Neil Glenzinger of the New York Times found that the collision of the three main characters was "a ridiculous coincidence", but commended Hyams for "[keeping] things moving briskly, building up to an ending with a pretty good plot twist". Scott Foundas of the Chicago Tribune praised the film's multiple narrative threads, although he found it "[to lack] the shrewd, self-aware qualities of Van Damme's recent JCVD and Universal Soldier: Day of Reckoning". He also enjoyed the "crisp, sleek, professional sheen" brought by Hyams, with a special mention for his night photography.

James Marsh of ScreenAnarchy thought that Enemies Closer did not entirely build upon its "intriguing" premise, due to its more urgent preoccupation with showcasing Van Damme, and a reliance on periodic bouts of exposition-heavy dialogue. He still decreed that "it ticks enough of the right boxes to entertain its intended audience". Conversely, Gabe Toro of IndieWire deemed that the subplot involving Scott and Jones did not work, and that the film only found its footing when it focused on the Van Damme character. He gave the film a C rating. Andrew Pollard of British magazine Starburst called the film "a fun, if predictable, actioner" and gave it a 6 out of 10. Matt Zoller Seitz of RogerEbert.com judged that the film "does not rise to the level of [the Hyamses]' best work" but noted "at least two setpieces that are keepers". He gave the film two and a half stars out of four.

Most reviewers singled out Van Damme's flamboyant performance as Xander, with Glenzinger pointing that "he seems to be having a great time" and Pollard hailing his performance as "brilliantly loony". Toro was particularly effusive, calling Van Damme "an arresting presence in his old age" and his performance "a wonder" which, like his turn in the fourth Universal Soldier film, contained shades of Apocalypse Nows Colonel Kurtz.
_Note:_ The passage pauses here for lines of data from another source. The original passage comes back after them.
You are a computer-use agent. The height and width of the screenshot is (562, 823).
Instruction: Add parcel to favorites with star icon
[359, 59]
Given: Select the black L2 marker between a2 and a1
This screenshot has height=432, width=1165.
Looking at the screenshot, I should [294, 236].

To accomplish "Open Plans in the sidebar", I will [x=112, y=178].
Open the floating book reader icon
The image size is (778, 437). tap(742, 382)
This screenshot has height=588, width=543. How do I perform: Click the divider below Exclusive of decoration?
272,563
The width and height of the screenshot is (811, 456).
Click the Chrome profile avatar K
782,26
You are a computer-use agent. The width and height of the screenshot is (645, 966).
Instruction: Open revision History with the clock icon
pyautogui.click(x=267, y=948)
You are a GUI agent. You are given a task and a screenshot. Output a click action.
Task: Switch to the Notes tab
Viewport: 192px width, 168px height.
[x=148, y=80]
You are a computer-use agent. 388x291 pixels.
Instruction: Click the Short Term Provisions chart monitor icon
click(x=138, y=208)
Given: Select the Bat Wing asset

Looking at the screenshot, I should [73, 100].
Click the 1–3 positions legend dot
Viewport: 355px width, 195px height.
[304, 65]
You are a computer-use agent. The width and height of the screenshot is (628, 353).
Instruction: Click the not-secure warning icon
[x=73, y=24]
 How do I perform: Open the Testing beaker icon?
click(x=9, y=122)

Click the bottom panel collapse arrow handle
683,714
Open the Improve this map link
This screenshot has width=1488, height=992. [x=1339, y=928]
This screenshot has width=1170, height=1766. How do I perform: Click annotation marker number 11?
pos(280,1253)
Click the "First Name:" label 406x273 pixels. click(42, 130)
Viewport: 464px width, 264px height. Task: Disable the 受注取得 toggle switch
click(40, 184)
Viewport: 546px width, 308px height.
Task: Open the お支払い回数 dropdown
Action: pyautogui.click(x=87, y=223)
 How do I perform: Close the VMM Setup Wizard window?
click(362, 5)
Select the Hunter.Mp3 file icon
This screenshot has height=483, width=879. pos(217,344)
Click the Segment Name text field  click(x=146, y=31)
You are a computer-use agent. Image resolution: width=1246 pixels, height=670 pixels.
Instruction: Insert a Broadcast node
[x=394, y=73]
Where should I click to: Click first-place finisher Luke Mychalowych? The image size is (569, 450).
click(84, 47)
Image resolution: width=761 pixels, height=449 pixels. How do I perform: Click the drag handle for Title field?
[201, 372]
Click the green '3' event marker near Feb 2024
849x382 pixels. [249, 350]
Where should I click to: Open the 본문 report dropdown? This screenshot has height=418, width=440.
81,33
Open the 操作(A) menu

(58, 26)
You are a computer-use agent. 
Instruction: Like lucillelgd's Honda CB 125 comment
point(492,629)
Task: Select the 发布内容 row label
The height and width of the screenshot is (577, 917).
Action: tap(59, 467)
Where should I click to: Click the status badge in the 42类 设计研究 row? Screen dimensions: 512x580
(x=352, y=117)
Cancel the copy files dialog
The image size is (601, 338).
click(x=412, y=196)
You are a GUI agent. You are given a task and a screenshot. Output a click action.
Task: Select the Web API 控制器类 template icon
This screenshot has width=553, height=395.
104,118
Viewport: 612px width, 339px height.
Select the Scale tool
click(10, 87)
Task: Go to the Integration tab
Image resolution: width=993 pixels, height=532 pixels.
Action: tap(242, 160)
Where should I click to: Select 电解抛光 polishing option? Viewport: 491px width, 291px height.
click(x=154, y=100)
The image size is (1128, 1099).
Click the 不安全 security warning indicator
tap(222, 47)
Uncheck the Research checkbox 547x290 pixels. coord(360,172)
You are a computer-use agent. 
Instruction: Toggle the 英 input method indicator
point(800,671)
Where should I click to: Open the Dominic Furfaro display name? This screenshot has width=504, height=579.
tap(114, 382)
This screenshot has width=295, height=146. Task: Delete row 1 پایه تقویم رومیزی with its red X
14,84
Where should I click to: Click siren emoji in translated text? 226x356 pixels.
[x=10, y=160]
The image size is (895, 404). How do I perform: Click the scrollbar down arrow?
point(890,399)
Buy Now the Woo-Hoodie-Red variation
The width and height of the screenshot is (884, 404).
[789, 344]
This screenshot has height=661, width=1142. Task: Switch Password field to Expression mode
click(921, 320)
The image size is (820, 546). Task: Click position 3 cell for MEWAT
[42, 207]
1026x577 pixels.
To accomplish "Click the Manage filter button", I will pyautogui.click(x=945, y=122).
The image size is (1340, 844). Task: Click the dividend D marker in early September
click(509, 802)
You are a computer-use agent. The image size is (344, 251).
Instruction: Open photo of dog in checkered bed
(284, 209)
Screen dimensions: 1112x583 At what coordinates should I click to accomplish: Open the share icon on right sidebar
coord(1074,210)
Annlee Ellingson of the Los Angeles Times, however, was not impressed with "the eccentricities of Van Damme's character", and did not find them worthy of taking precedence over his martial arts skills.

Scott's performance as a former Navy SEAL was widely viewed as unconvincing. Ellington labelled him as "terribly miscast". Pollard wrote that "it's hard to really buy into [him] as an action-type of guy", while Toro found him to have "limited charisma" and criticized his reliance on a stunt double. Zoller Seitz was more positive, saying that he and Jones "play their roles earnestly" and "never seem overmatched."

==Soundtrack==
The film's score was composed by Tony Morales, a former collaborator of Hyams' frequent composer John Debney. It was released digitally by Lakeshore Records on 25 February 2014.